▶ Given problem:
Rewrite every one of the following rows, replacing "GUI agent" with "interface agent" wherever it appears and changing nothing else. Leave the pictures out of your version.

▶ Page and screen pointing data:

=-=-=-=-=

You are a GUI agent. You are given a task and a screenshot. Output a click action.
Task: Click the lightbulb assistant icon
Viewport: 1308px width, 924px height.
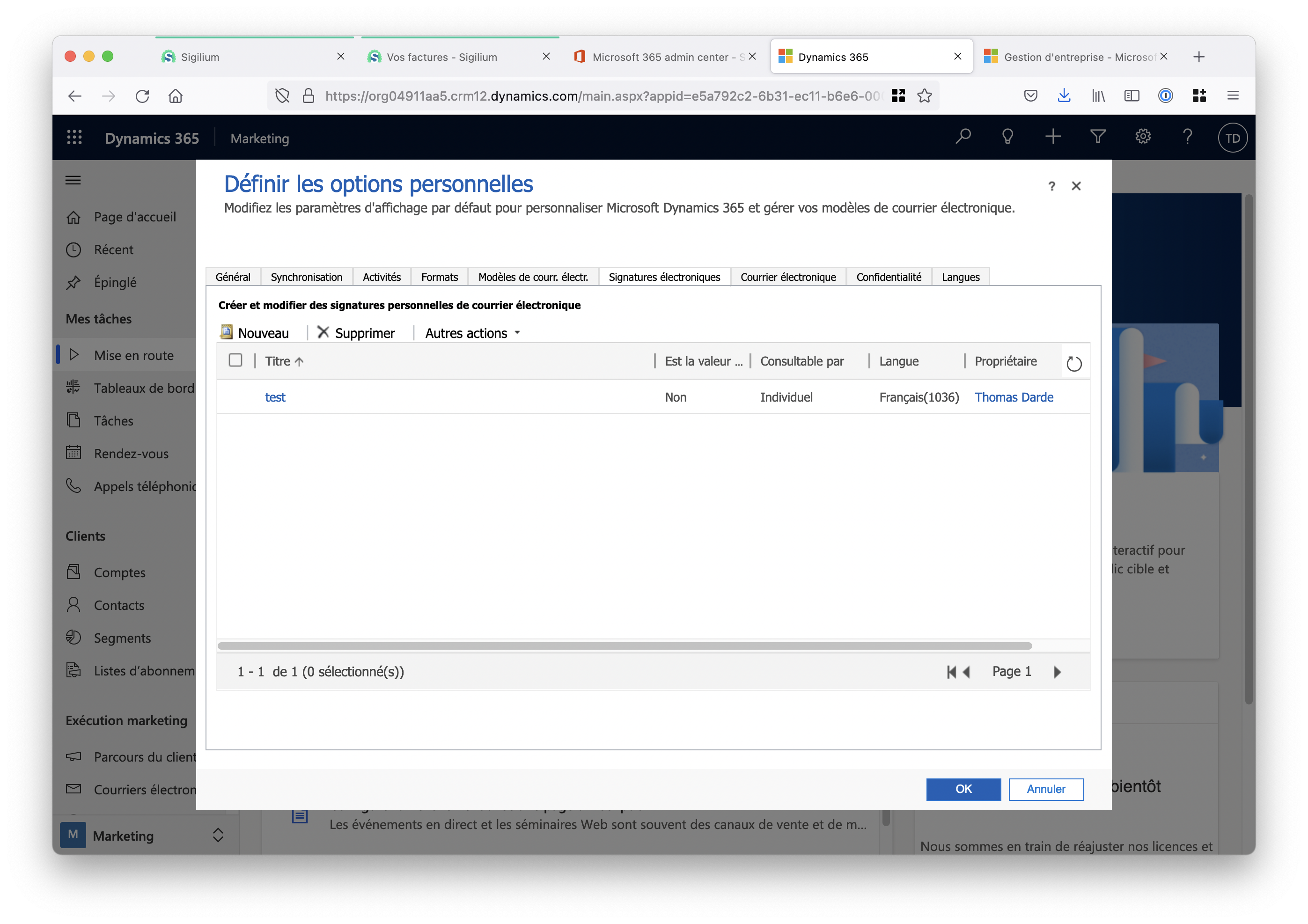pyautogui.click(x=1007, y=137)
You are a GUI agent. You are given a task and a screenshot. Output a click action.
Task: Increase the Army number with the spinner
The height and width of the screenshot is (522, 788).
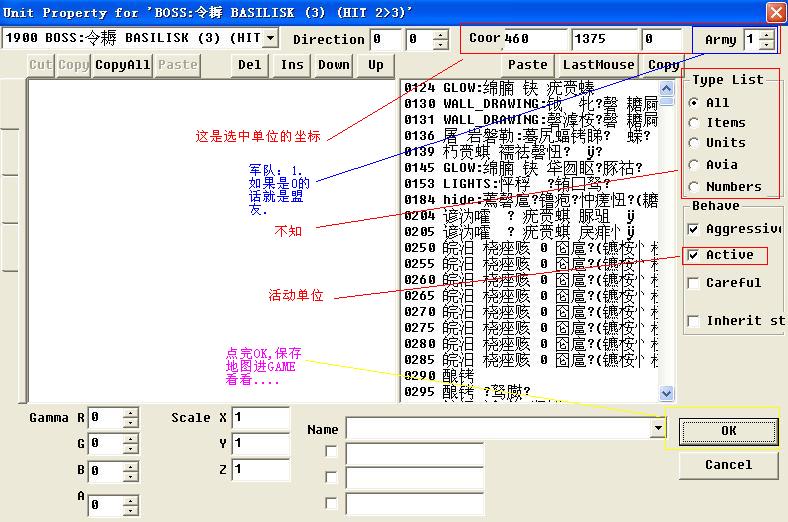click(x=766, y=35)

=-=-=-=-=

▶ Correct answer:
You are a interface agent. You are given a task and a screenshot. Output a click action.
Task: Click the lightbulb assistant icon
Viewport: 1308px width, 924px height.
pyautogui.click(x=1007, y=137)
You are a interface agent. You are given a task and a screenshot. Output a click action.
Task: Increase the Army number with the spinner
The height and width of the screenshot is (522, 788).
click(x=766, y=35)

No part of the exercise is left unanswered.